- [SOURCE MATERIAL]
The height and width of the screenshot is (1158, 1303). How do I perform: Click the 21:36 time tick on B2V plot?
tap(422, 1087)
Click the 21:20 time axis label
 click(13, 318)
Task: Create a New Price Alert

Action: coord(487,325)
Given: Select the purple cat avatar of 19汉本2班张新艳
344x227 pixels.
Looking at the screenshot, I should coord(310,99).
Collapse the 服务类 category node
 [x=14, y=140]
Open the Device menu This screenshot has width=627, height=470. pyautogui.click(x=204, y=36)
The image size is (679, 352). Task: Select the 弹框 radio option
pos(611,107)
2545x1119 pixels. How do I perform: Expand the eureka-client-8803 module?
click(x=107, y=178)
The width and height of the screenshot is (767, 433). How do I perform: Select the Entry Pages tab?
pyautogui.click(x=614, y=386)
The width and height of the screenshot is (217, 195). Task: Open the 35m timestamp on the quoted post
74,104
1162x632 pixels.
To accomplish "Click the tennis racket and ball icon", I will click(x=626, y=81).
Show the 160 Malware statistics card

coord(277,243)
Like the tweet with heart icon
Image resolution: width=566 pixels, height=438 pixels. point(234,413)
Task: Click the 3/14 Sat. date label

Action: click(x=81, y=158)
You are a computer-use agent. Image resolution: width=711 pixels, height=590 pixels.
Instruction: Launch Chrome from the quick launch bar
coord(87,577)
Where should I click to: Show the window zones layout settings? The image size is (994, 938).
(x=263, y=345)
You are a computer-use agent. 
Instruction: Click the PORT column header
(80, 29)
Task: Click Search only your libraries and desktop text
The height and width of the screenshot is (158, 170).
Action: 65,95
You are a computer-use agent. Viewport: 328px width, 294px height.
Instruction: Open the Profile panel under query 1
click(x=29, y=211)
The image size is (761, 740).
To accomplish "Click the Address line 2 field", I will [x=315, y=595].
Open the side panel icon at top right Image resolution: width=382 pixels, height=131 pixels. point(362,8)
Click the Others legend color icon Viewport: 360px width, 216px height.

- [PROBLEM TO WORK ON] Retype every line of the material above, character for character, with nothing left out or changed.

- [COMPLETED TASK]
The height and width of the screenshot is (1158, 1303). How do I perform: Click the 21:36 time tick on B2V plot?
tap(422, 1087)
Click the 21:20 time axis label
 click(13, 318)
Task: Create a New Price Alert

Action: coord(487,325)
Given: Select the purple cat avatar of 19汉本2班张新艳
344x227 pixels.
Looking at the screenshot, I should coord(310,99).
Collapse the 服务类 category node
 [x=14, y=140]
Open the Device menu This screenshot has width=627, height=470. pyautogui.click(x=204, y=36)
The image size is (679, 352). Task: Select the 弹框 radio option
pos(611,107)
2545x1119 pixels. How do I perform: Expand the eureka-client-8803 module?
click(x=107, y=178)
The width and height of the screenshot is (767, 433). How do I perform: Select the Entry Pages tab?
pyautogui.click(x=614, y=386)
The width and height of the screenshot is (217, 195). Task: Open the 35m timestamp on the quoted post
74,104
1162x632 pixels.
To accomplish "Click the tennis racket and ball icon", I will click(x=626, y=81).
Show the 160 Malware statistics card

coord(277,243)
Like the tweet with heart icon
Image resolution: width=566 pixels, height=438 pixels. point(234,413)
Task: Click the 3/14 Sat. date label

Action: click(x=81, y=158)
You are a computer-use agent. Image resolution: width=711 pixels, height=590 pixels.
Instruction: Launch Chrome from the quick launch bar
coord(87,577)
Where should I click to: Show the window zones layout settings? The image size is (994, 938).
(x=263, y=345)
You are a computer-use agent. 
Instruction: Click the PORT column header
(80, 29)
Task: Click Search only your libraries and desktop text
The height and width of the screenshot is (158, 170).
Action: 65,95
You are a computer-use agent. Viewport: 328px width, 294px height.
Instruction: Open the Profile panel under query 1
click(x=29, y=211)
The image size is (761, 740).
To accomplish "Click the Address line 2 field", I will [x=315, y=595].
Open the side panel icon at top right Image resolution: width=382 pixels, height=131 pixels. point(362,8)
Click the Others legend color icon Viewport: 360px width, 216px height.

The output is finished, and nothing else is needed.